Copy out only the lines running from the one that contains "The height and width of the screenshot is (210, 324)." through the end of the listing. Pictures stay out.

--- INPUT DATA ---

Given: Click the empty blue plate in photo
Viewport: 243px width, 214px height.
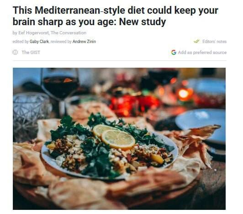Looking at the screenshot, I should pos(201,124).
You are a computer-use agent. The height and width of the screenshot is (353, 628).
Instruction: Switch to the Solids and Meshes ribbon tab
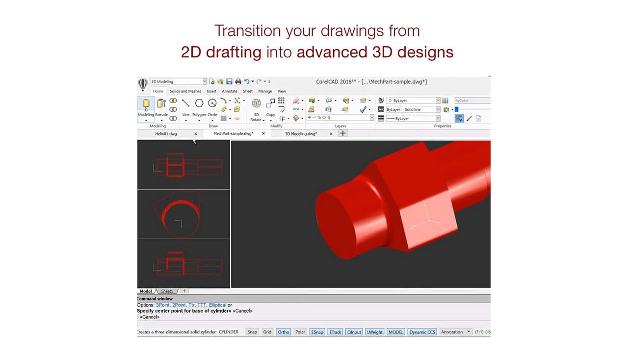(185, 91)
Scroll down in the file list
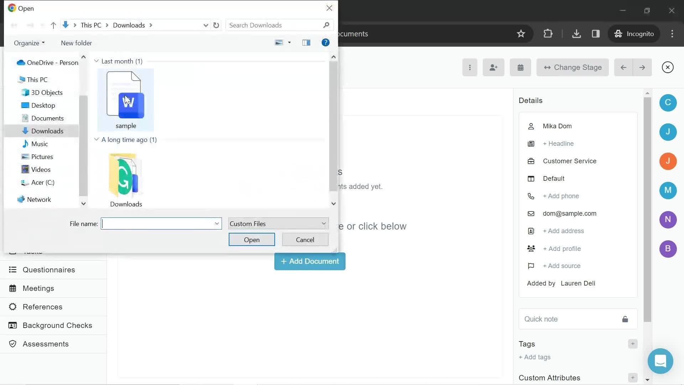This screenshot has height=385, width=684. pos(333,203)
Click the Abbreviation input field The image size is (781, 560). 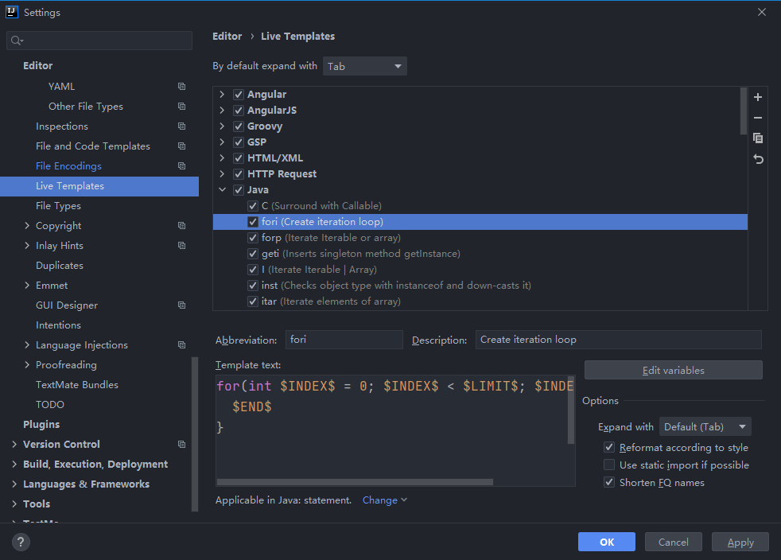pos(344,340)

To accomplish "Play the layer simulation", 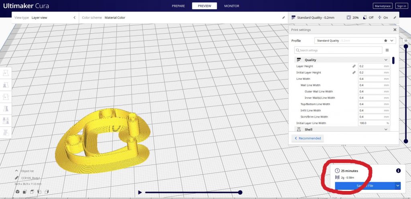I will click(140, 193).
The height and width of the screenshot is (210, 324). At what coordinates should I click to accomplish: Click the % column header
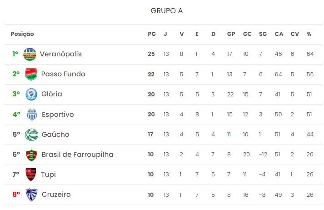click(309, 34)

---

■ **WRITTEN SOLUTION**
The height and width of the screenshot is (210, 324). At what coordinates should I click to accomplish: Click the % column header
click(309, 34)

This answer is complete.